Come in on your lunch hour, have a few injections and melt away those stubborn bulges of fat. That promise has made injection lipolysis -- also called lipodissolve and mesotherapy -- one of the fastest-growing cosmetic procedures in the country, with centers sprouting up almost as fast as Starbucks stores. Nevermind that neither the procedure nor the drug cocktail used has FDA approval. Nevermind that Kansas and Nebraska are trying to ban the procedure. Nevermind that the American Society of Plastic Surgeons and the American Society for Aesthetic Plastic Surgery do not condone the procedure. Nevermind that the procedure has been banned in Brazil, Canada and England.
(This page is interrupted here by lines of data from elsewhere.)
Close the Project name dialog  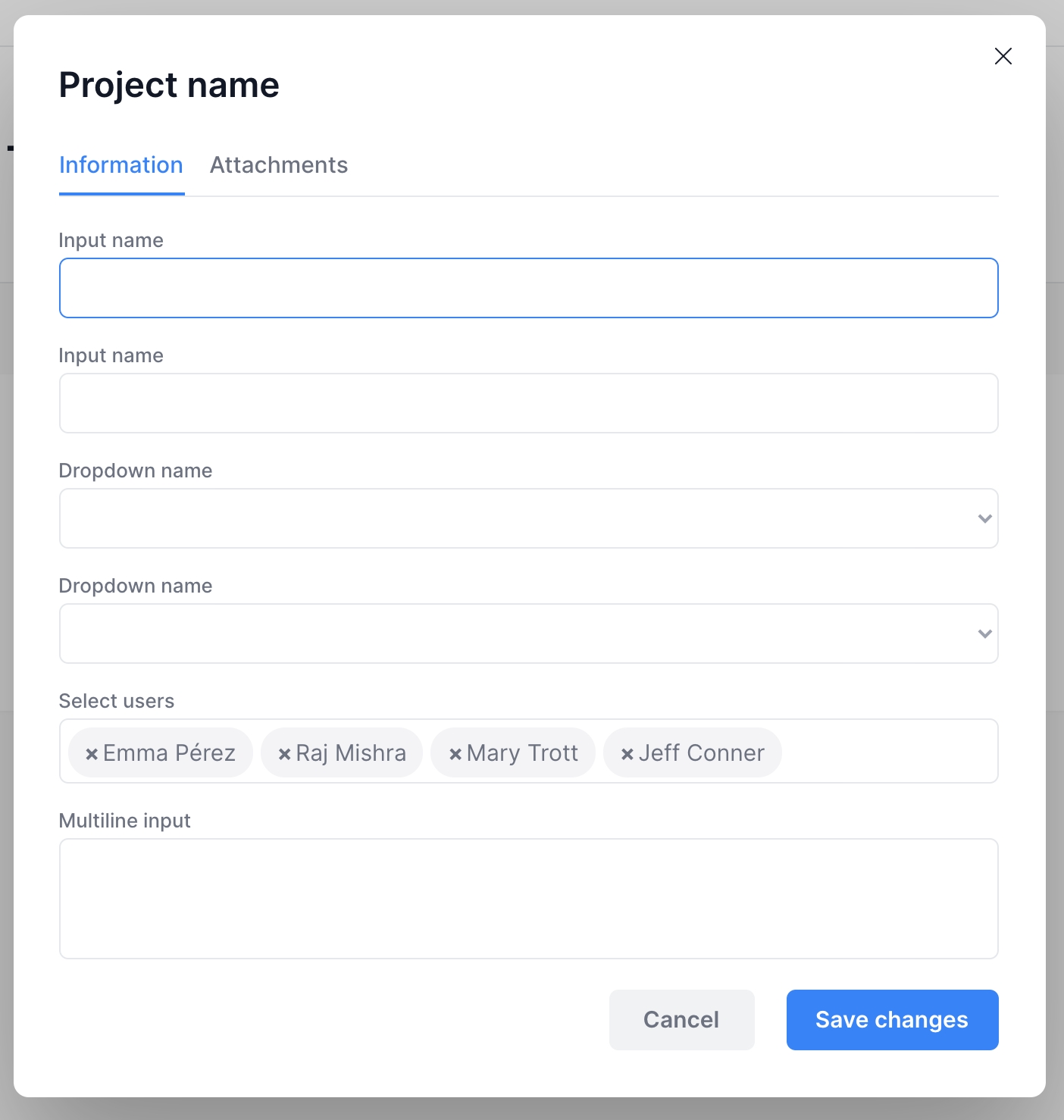1003,56
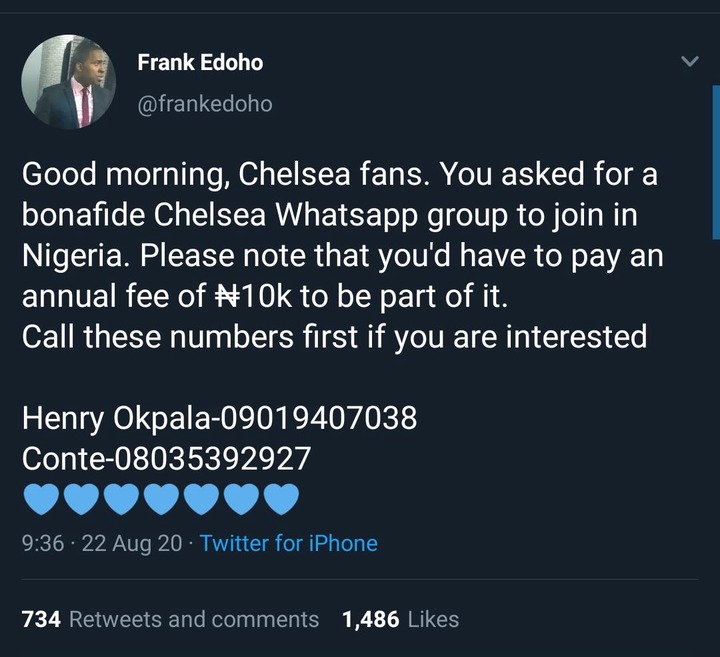
Task: Click the 9:36 · 22 Aug 20 timestamp
Action: tap(102, 543)
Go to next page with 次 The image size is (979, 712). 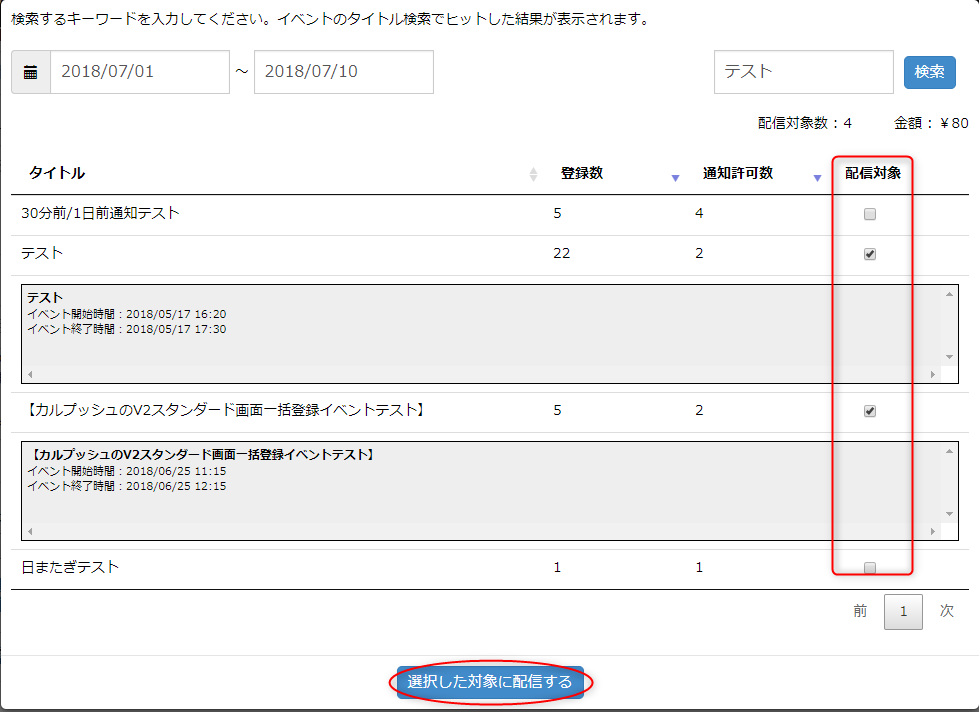click(946, 611)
People want a better body now.
Driving the demand for a fat-dissolving miracle is the insatiable quest for thinner-ness, a rise in noninvasive cosmetic procedures -- specifically injectables such as Botox and Restylane -- and doctors who want to capitalize on both. ASAPS members reported performing injection lipolysis on nearly 29,000 patients in 2006, six times more than in 2005. Members of this group represent only a small fraction of those doing the procedure, so the numbers are actually much higher. Fig, the largest national provider of lipodissolve, has performed more than 170,000 treatments on 50,000 patients since opening its first center in September 2005. The company now operates 17 body-shaping centers in eight states according to Fig chief development officer Chris Dornfeld. Its newest center, and its first in California, opened in August in Costa Mesa and is adding more than 200 patients each month, he said.
When performing the procedure, doctors -- or, more often, nurses, assistants or aestheticians -- inject PCDC, a mixture of phosphatidylcholine (a chemical found in soybeans) and sodium deoxycholate (derived from cattle bile) into the fat layer under the skin to break it down. They say it's not for the obese but, rather, for normal-weight men and women who want to resolve diet-resistant pockets of fat. Treatments involve a series of six to nine injections every few weeks to the same area, commonly the abdomen, love handles, chin and thighs. Most centers, including Fig, charge around $1,500 per treatment area.
The idea behind injection lipolysis arose in the 1950s in France, where doctors began practicing what was known as mesotherapy, a broad term for injecting substances under the skin. They weren't targeting fat but were injecting different vitamins to treat a variety of ailments. In the late 1960s, doctors in Germany started using PCDC, marketed under the name Lipostabil, intravenously to dissolve fat or lipids in blood, and the drug was approved in Europe for that use but never in the United States.
"PC helps the body carry away fat that's already in the blood," said Keith Leonard, president of Kythera, a biopharmaceutical company researching and developing a PC-free fat-dissolving substance. "There's a lot of legitimate science behind that. We might use PCDC today to lower blood lipid, but we have statins, which work so much better." DC, he said, was added to PC as an organic stabilizer. In the 1980s, doctors in Austria and Italy combined mesotherapy and PCDC and reasoned that if it worked on fat in blood, it might work under the skin. The procedure spread from Europe to Brazil and a few years ago landed in the United States.
But not to universal acclaim.
"The doctors doing this are driving ahead of their headlights," said Los Angeles plastic surgeon Brian Kinney, immediate past president of the Plastic Surgery Educational Foundation of the United States and clinical assistant professor of plastic surgery at USC. "They are practicing way outside the bounds of science, which is why some of us are uncomfortable. There's a lot we don't know about these chemicals, including how they affect nerves, tissue and blood vessels. We don't know what happens to the fat once it's dissolved, whether it enters the bloodstream or the lymphatic system."
Terry Dubrow, a board-certified plastic surgeon and medical director for the Costa Mesa Fig center, said the fat doesn't wind up in the bloodstream, that it and the drug are excreted through "normal metabolic pathways."
Richard D'Amico, assistant clinical professor of plastic surgery at the Mount Sinai School of Medicine in New York City and president of the ASPS, agrees with Kinney. "This is another example of hype and marketing getting ahead of science. Patient safety is at risk." The ASPS doesn't recommend patients undergo these treatments until the drugs' safety and efficacy have been proven, he said.